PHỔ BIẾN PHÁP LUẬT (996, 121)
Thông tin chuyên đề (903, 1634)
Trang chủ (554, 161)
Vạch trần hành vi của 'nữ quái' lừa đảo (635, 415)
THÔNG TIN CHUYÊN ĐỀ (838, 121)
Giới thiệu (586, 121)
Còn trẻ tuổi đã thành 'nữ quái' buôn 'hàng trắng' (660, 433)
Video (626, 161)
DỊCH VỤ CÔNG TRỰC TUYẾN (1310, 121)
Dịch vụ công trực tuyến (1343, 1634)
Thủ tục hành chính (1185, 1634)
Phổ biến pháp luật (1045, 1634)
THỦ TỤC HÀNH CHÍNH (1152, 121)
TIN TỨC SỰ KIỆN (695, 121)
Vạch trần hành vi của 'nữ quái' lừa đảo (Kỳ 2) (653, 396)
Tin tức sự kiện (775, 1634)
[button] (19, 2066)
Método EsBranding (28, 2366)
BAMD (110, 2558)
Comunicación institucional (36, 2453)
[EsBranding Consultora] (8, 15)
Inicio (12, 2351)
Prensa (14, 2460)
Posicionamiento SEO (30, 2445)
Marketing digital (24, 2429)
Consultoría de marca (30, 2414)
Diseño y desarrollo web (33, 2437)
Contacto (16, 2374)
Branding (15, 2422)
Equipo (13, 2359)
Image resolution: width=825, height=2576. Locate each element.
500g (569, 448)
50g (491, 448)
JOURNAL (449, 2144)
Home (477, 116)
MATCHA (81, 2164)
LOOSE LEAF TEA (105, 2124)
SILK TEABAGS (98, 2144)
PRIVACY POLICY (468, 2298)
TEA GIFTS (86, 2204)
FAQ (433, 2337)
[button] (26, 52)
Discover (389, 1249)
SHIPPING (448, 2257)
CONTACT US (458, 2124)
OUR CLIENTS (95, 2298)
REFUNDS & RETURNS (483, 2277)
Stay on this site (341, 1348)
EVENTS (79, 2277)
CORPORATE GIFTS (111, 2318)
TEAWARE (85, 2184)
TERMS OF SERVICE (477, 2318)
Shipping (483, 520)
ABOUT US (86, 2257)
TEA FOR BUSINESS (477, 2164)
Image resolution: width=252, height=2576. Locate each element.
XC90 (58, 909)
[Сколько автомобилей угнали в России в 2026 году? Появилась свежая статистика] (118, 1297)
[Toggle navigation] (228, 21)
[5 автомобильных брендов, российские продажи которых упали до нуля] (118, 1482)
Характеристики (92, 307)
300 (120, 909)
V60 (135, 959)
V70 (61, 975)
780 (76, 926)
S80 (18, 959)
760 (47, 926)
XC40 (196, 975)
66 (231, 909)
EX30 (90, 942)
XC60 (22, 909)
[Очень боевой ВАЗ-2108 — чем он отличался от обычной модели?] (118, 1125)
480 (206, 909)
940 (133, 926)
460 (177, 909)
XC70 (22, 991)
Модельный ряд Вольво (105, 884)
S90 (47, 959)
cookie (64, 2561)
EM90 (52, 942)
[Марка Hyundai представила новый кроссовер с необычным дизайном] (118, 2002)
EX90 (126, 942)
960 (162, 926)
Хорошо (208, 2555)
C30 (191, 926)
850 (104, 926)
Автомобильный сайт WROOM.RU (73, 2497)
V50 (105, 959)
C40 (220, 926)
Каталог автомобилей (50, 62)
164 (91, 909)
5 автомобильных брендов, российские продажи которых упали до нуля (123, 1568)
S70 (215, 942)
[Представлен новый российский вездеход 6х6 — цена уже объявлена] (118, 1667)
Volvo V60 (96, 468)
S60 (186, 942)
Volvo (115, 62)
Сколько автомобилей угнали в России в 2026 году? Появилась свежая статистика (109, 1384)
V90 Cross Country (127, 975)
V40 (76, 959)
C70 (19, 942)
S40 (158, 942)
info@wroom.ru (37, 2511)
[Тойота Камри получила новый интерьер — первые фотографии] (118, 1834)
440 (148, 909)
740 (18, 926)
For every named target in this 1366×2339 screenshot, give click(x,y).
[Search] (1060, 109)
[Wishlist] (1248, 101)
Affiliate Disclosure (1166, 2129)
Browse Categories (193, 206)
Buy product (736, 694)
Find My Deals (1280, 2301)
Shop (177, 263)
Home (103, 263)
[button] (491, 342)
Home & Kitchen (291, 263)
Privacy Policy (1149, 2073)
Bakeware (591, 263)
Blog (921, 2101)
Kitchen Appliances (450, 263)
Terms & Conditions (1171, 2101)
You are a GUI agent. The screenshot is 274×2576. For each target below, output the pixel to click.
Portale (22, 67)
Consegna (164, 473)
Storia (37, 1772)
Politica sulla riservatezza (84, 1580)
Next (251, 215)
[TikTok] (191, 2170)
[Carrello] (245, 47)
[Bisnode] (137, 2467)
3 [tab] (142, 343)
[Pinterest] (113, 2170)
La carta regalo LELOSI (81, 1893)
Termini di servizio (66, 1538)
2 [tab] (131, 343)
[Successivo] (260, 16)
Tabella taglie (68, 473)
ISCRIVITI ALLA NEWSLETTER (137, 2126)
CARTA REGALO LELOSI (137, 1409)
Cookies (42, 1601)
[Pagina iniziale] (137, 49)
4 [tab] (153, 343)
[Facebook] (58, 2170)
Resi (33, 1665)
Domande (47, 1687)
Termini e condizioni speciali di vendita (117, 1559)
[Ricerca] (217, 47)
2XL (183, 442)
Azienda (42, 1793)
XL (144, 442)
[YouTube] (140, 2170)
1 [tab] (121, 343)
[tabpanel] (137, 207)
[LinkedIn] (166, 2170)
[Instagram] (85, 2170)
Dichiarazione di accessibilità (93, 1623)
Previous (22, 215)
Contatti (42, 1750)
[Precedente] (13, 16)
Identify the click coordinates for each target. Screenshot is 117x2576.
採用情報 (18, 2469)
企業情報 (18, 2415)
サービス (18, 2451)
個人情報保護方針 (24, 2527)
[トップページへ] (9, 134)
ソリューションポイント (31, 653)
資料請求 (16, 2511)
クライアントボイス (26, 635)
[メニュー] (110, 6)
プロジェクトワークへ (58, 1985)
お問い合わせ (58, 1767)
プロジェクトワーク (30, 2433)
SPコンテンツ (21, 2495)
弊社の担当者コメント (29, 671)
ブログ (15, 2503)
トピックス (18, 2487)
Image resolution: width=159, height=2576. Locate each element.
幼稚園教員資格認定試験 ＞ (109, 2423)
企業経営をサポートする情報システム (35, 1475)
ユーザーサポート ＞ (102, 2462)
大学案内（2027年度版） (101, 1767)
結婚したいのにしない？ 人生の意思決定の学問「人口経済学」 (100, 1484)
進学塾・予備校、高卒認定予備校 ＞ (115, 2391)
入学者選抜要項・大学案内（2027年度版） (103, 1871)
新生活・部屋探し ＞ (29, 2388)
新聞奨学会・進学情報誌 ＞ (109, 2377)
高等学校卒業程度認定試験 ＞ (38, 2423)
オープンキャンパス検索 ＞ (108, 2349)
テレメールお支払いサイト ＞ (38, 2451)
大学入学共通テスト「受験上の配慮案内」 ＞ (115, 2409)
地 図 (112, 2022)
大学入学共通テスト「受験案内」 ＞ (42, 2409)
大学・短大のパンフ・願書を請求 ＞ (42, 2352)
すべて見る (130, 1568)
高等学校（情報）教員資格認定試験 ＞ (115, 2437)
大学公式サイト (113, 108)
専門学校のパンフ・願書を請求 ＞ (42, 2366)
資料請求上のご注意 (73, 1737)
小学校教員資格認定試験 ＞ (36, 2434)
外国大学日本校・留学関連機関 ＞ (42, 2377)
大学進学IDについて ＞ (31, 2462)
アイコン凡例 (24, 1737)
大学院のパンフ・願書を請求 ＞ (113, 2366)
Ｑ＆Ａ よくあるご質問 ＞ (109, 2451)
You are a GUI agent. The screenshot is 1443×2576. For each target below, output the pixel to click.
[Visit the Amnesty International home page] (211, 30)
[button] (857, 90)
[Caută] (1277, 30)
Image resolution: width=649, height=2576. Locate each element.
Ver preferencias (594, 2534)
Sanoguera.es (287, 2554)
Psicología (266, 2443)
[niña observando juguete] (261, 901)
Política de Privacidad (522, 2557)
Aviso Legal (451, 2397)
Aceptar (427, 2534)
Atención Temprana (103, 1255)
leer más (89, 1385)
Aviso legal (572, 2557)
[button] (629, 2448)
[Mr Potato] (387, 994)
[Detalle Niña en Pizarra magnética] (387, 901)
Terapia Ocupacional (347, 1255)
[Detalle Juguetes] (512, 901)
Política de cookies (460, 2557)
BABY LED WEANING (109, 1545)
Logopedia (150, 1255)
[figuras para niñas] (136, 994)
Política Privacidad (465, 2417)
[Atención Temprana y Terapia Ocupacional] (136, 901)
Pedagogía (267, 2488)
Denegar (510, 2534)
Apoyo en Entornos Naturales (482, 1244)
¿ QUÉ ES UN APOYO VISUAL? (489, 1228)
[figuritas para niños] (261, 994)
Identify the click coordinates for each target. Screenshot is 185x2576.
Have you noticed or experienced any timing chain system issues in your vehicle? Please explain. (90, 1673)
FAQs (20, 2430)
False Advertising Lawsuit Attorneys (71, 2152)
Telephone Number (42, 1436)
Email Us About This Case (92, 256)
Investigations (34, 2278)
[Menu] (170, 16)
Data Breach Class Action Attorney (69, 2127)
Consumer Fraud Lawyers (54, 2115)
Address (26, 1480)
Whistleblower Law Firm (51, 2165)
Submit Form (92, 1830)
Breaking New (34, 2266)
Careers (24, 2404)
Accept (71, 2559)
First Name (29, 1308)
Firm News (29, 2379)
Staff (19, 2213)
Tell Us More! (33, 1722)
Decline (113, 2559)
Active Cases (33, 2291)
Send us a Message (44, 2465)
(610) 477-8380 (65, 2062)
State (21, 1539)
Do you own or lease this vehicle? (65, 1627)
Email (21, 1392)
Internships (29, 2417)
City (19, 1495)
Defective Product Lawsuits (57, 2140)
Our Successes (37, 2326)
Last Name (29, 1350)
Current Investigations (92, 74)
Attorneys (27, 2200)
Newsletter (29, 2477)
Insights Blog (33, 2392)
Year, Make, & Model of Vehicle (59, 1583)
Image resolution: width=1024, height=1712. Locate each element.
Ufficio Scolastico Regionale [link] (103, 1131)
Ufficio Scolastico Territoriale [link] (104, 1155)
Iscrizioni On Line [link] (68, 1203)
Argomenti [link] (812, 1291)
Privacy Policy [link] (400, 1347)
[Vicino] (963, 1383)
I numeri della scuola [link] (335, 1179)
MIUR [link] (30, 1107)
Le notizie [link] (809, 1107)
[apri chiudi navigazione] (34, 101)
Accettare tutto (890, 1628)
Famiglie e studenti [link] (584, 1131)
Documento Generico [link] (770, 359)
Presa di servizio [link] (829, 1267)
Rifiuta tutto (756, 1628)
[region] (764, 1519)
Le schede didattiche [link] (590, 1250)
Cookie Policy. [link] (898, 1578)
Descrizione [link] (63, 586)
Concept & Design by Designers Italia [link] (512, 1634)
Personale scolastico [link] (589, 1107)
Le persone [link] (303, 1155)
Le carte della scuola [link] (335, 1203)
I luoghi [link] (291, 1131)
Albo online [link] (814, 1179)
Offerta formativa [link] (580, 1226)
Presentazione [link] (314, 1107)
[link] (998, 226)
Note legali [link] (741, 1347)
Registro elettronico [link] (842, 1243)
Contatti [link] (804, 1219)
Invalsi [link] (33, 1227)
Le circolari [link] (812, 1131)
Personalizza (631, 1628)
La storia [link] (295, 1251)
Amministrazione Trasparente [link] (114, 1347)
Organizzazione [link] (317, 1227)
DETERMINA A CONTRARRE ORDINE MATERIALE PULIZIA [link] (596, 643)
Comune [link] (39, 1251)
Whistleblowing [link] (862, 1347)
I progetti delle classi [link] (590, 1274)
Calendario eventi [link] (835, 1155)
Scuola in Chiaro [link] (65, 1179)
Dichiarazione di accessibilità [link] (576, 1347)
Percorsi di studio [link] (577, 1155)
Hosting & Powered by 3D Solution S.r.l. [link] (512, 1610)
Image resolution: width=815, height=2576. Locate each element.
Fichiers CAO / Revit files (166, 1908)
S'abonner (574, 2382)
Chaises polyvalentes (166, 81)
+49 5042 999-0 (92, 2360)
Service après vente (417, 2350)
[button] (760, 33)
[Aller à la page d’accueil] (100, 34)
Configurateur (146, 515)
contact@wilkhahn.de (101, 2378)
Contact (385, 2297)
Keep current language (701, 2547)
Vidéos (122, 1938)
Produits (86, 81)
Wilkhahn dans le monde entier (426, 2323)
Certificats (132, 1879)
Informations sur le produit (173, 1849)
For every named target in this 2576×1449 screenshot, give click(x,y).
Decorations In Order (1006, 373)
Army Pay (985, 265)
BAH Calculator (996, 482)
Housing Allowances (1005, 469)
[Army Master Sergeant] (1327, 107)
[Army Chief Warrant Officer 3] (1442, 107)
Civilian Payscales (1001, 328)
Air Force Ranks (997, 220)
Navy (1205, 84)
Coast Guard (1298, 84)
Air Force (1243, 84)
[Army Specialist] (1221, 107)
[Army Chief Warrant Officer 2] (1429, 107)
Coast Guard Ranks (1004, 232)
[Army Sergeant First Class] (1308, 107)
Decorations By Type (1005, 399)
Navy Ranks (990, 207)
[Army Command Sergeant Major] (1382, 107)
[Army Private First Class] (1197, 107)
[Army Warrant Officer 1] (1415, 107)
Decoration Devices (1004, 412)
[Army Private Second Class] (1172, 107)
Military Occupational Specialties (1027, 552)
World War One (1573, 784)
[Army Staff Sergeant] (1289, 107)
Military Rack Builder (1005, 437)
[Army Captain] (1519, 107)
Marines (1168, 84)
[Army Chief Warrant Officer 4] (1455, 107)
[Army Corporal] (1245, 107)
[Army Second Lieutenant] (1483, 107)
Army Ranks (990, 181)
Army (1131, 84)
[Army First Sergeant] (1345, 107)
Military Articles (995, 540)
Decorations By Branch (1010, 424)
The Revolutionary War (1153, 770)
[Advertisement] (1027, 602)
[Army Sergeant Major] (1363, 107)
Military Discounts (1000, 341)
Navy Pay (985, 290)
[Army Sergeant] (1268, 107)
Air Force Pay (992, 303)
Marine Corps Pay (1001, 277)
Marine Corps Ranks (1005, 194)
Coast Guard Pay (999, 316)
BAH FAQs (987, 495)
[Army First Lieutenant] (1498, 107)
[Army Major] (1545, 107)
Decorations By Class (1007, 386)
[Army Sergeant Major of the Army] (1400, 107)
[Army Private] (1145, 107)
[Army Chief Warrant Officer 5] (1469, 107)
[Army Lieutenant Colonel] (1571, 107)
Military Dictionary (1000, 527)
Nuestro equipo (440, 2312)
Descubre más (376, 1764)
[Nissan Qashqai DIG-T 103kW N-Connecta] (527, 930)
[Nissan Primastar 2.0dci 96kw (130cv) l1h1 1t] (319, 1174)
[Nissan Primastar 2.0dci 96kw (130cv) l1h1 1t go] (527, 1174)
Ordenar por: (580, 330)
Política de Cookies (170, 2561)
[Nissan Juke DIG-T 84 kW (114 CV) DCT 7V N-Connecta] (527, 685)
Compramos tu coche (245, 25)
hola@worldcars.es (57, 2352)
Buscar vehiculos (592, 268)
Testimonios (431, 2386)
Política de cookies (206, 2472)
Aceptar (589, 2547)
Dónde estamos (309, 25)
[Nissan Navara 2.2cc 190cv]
=======
### Activity
Everything in the material above from the line that has "480 (206, 909)" through the line that has "740 (18, 926)" must be duplicated exactly, with no other lines given.

### Response to this exercise
480 (206, 909)
940 (133, 926)
460 (177, 909)
XC70 (22, 991)
Модельный ряд Вольво (105, 884)
S90 (47, 959)
cookie (64, 2561)
EM90 (52, 942)
[Марка Hyundai представила новый кроссовер с необычным дизайном] (118, 2002)
EX90 (126, 942)
960 (162, 926)
Хорошо (208, 2555)
C30 (191, 926)
850 (104, 926)
Автомобильный сайт WROOM.RU (73, 2497)
V50 (105, 959)
C40 (220, 926)
Каталог автомобилей (50, 62)
164 (91, 909)
5 автомобильных брендов, российские продажи которых упали до нуля (123, 1568)
S70 (215, 942)
[Представлен новый российский вездеход 6х6 — цена уже объявлена] (118, 1667)
Volvo V60 (96, 468)
S60 (186, 942)
Volvo (115, 62)
Сколько автомобилей угнали в России в 2026 году? Появилась свежая статистика (109, 1384)
V90 Cross Country (127, 975)
V40 (76, 959)
C70 (19, 942)
S40 (158, 942)
info@wroom.ru (37, 2511)
[Тойота Камри получила новый интерьер — первые фотографии] (118, 1834)
440 (148, 909)
740 (18, 926)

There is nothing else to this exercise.